SecState John Kerry has put his foot in his mouth, again: Reuters reports on some recent comments he made in Seoul about the weapons programs in North Korea, where negotiations have failed to keep a lid on the country’s nuclear development. Kerry suggested a deal with Iran could change that:
“I think never has the international community been as united as we are now, that, number one North Korea needs to denuclearize,” Kerry said, adding a pending nuclear deal with Iran could serve as an example to the North.

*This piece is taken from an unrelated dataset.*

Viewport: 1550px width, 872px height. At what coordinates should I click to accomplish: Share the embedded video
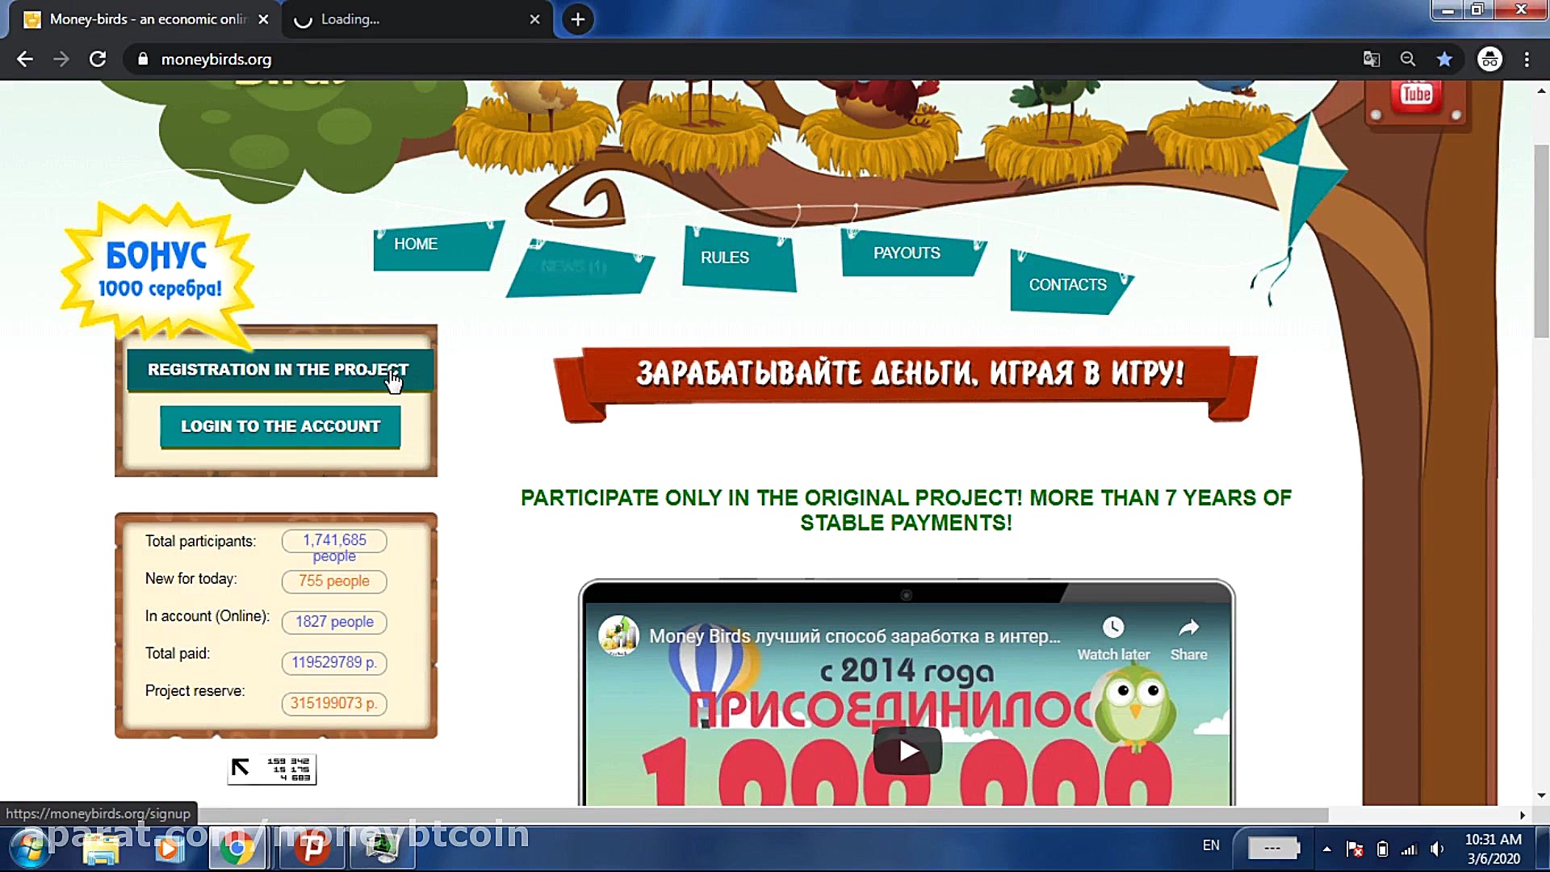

Secretary Kerry is right that there are analogous features between the two countries that may make negotiations with one a lesson for the other. Both countries, after all, are rogue, despotic states that work hard to foster a hatred of America in their subjects even as they sponsor terrorism, and each consistently commits crimes against humanity. But somehow, Kerry has managed to get both the order and the argument completely backwards.It is North Korea that should serve as a warning to Kerry about Iran, not the other way around. In 2005, more than a decade of negotiations with Pyongyang ended in failure and a year later geologists recorded the seismic activity of the North’s first underground nuclear test. Pyongyang is now said to have at least ten nuclear weapons, likely including some sufficiently miniaturized to fit on a warhead. This example shows exactly why we cannot assume that powers we negotiate with will act in good faith, rather than use the process itself to buy time and sanctions relief. Indeed, the fact that the U.S. and the international community have never really been able to stop a state from going nuclear—think the Soviet Union, Pakistan, or China—should be a reminder about how hard it is to control proliferation.One truly hopes that Kerry is just playing politics here, and doing so poorly. If he really believes what he says, that the way this administration has handled Iran has been such an impressive story of success as to be a model for future denuclearization efforts, he’s lost touch with reality.